We got a Gulftown chip a few months ago and we’ve been using it as our test platform for benchmarking enthusiast graphics AIBs.

With a total of six CPU cores, it’s Gulftown (and its dual-socket sibling Westmere-EP) that offers the real appeal of Westmere for workstations. The extra CPU cores pay off, while Westmere’s integrated GPU generally wouldn’t cut it for workstation applications anyway, supplanted instead by a discrete GPU.

But perhaps even more anticipated for buyers of professional-caliber hardware is Fermi, Nvidia’s latest generation of GPU technology. Shipping first under the GeForce banner (GTX 480 and 460), Fermi is finally out of the bag for professionals, with Nvidia releasing the first Quadro-family Fermi GPU products: the ultra-high end Quadro 5000 and Quadro 6000, along with the high end Quadro 4000 officially at Siggraph.

The specs on our review model

The Z400 HP loaned us came with the fastest single-socket Gulftown Intel makes, the 3.33 GHz W3680, with 12 MB total cache. The Z400 offers up 6 DIMM slots, allowing a maximum of 24 GB of DDR3 memory (up to 1333 MHz), though we were quite content with our 12 GB. Add them up, and our test rig came fairly maxed out, especially when considering the Quadro 5000 installed. All told, our system would list for $3,897, and that’s without counting the $2,249 list-price Quadro 5000. So we’re really not talking an entry level machine here, but rather a mid-range workstation. 

Table 1 Configuration specifications for our HP Z200 review machine (Source: Jon Peddie Research)

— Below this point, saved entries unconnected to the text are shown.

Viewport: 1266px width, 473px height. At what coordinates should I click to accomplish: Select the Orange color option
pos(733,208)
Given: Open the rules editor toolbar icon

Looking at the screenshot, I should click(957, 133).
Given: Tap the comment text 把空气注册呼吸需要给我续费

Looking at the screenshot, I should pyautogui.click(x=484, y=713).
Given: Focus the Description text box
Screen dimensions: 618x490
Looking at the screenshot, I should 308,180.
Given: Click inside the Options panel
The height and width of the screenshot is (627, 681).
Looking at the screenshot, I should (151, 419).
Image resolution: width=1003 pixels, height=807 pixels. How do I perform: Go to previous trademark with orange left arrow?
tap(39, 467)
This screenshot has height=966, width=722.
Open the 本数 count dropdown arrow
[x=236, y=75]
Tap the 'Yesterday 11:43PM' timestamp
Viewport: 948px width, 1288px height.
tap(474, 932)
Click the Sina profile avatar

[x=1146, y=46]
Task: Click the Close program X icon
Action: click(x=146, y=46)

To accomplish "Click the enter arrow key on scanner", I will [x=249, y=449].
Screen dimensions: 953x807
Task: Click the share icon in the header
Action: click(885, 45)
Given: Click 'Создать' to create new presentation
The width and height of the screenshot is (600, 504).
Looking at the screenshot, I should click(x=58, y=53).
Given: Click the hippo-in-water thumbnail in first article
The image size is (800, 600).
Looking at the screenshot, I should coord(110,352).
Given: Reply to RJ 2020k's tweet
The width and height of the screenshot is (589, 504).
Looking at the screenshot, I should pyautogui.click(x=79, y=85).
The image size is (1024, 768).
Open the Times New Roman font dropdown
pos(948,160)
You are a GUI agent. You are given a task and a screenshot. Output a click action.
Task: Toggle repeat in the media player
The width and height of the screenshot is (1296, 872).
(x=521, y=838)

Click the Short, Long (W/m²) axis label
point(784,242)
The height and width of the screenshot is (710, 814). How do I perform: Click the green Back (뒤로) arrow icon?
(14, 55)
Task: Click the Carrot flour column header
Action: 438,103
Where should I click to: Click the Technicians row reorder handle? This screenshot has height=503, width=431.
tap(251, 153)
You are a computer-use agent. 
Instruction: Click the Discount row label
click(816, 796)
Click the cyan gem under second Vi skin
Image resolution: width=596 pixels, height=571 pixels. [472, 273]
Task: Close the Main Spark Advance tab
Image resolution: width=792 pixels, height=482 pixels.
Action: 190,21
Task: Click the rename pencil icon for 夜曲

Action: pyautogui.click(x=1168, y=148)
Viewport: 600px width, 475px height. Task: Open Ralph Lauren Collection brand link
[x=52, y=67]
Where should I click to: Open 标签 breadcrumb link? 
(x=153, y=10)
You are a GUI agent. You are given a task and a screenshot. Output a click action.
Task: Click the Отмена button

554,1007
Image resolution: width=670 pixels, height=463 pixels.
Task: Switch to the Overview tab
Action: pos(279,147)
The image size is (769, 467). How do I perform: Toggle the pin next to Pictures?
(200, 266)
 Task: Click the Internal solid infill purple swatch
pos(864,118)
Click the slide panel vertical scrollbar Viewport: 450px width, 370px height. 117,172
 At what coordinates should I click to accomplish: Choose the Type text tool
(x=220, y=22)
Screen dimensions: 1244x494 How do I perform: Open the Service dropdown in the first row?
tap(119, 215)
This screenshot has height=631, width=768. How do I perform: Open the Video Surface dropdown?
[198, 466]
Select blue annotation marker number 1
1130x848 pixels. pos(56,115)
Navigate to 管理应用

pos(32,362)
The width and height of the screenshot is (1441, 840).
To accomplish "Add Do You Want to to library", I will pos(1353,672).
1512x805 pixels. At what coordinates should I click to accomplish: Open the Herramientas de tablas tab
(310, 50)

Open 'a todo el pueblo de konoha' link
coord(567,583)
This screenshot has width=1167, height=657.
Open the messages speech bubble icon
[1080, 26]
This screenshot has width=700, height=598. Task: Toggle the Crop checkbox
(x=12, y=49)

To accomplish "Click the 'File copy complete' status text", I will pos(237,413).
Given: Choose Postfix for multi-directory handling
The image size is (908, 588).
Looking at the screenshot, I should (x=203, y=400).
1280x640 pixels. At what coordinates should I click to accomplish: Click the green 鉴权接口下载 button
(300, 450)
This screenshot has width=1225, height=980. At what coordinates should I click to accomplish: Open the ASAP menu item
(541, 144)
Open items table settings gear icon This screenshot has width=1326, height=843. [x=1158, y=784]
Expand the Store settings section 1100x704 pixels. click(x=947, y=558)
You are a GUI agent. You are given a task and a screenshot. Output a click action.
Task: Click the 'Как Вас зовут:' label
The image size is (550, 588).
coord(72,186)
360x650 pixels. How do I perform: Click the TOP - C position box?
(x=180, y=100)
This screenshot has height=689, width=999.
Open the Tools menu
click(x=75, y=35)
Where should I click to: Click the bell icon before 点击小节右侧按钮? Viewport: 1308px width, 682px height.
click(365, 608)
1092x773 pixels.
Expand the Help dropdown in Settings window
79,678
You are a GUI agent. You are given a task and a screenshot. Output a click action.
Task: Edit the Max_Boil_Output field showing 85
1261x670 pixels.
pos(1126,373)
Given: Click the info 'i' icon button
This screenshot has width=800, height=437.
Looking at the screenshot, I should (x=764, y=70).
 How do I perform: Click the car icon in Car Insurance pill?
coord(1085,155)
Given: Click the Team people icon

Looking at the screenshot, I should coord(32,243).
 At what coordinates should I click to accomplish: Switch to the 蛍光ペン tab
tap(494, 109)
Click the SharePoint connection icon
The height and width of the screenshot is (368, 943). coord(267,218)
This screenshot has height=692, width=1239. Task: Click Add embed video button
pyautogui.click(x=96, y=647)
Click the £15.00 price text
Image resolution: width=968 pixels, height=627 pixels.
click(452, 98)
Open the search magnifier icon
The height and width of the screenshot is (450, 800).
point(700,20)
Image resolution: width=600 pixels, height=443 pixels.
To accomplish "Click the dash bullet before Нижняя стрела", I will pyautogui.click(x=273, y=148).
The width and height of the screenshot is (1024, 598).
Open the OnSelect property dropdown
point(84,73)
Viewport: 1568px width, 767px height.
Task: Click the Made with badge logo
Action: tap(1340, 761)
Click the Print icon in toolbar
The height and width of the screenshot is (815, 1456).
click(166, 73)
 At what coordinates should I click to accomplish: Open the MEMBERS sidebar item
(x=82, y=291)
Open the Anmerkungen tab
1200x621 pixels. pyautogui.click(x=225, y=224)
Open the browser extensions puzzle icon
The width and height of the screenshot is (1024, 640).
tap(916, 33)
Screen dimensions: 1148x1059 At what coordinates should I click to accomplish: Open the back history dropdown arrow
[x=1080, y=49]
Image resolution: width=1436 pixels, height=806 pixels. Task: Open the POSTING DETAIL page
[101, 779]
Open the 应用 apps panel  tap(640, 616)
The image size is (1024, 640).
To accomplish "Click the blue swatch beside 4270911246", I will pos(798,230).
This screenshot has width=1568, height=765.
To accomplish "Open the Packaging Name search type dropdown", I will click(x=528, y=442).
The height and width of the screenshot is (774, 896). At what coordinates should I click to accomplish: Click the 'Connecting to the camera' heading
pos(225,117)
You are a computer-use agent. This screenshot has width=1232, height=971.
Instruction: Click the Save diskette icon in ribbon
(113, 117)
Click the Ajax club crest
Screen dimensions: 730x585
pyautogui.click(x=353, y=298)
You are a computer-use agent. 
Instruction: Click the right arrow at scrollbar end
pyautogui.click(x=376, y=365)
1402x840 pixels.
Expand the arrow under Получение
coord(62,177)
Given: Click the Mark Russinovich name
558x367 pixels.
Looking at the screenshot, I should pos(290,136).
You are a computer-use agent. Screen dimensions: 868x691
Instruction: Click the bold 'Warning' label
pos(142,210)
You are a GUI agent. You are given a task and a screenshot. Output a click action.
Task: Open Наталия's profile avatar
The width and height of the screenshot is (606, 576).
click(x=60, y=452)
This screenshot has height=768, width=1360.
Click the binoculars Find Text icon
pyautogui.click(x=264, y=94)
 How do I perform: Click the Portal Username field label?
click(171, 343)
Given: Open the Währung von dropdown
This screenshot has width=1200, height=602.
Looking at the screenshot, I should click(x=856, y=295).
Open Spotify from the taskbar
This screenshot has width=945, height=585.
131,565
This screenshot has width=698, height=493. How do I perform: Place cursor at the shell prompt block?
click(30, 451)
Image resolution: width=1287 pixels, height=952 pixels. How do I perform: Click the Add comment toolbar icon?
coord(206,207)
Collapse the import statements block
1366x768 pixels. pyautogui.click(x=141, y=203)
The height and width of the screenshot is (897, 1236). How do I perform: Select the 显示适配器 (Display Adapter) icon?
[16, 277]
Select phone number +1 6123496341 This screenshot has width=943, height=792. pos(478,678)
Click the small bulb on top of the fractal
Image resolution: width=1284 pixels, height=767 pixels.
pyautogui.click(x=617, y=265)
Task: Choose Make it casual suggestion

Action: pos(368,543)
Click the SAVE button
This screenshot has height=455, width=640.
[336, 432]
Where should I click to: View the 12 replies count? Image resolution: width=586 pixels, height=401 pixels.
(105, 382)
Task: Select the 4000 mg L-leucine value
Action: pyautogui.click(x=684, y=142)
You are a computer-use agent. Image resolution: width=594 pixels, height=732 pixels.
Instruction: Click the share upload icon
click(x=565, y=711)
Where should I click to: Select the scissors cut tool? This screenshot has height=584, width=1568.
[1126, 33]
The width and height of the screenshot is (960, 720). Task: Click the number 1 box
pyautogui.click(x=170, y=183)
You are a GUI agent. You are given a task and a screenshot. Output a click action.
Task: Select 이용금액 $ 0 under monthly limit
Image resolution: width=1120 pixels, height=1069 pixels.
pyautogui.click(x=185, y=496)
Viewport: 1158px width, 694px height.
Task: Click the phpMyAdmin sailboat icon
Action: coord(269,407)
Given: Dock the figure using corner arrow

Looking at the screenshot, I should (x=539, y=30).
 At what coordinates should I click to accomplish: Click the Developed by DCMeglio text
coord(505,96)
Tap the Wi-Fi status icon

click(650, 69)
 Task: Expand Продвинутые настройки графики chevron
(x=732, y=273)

Intel Xeon W3680, 6-core @3.3 GHz


Intel 5520 (“Tylersburg”)


12 GB of 1333 MHz DDR3


2  x 500 GB (7200 rpm SATA)


Quadro 5000 with 2.5 GB GDDR5


Windows 7


starting at $999

Figure 2: The system topology for our specific Z400 configuration (Source: HP) Nicely designed, but don’t compare to the Z800

Just as we noted on our review of the lower-end Z200 (see the HP chapter), HP couldn’t justify the same attention to detail on the Z400 as it did on the top-end Z800. The Z400’s much more aggressive price point simply won’t allow it. However, that doesn’t mean HP threw in the towel on interior and exterior design. For example, the Z400’s exterior takes a step up from the Z200 with stylish cold-rolled steel sides and top.

And like the Z200, the Z400 doesn’t include the premium chassis components of the Z800. But HP again shows it can find ways to add engineering value without having to add much to the bill of materials. The black cowl in the top–center of the chassis is one example. An inexpensive piece of plastic, the cowl serves two purposes: it neatly holds cables out of the way while also helping channel air flow effectively through the chassis. And like all its Z siblings, the Z400 offers effective green-coded tabs for tool-less access to card slots and drive bays.

Figure 3: Tidier internals lead to better airflow (Source  Jon Peddie Research)

Like any good workstation, the box is not at a loss for I/O, both front and back. The Z400’s front panel provides access to three external bays (including a Blu-ray writer option), audio, two USB ports and optional IEEE 1394 and 22-in-1 Media Card Reader (the latter two were not included in our Z400 model). The backside offers up more audio, another six USB ports, another optional IEEE 1394 port and Gigabit Ethernet, as well as legacy PS/2 ports.

Figure 4: A look at the Z400’s backside I/O (Source Jon Peddie Research)

The back also provides access to six slots, including two full x16 PCI Express slots, allowing for installation of two single-slot graphics cards. Or in our case, it allows for one high-performance dual-slot card: the Quadro 5000.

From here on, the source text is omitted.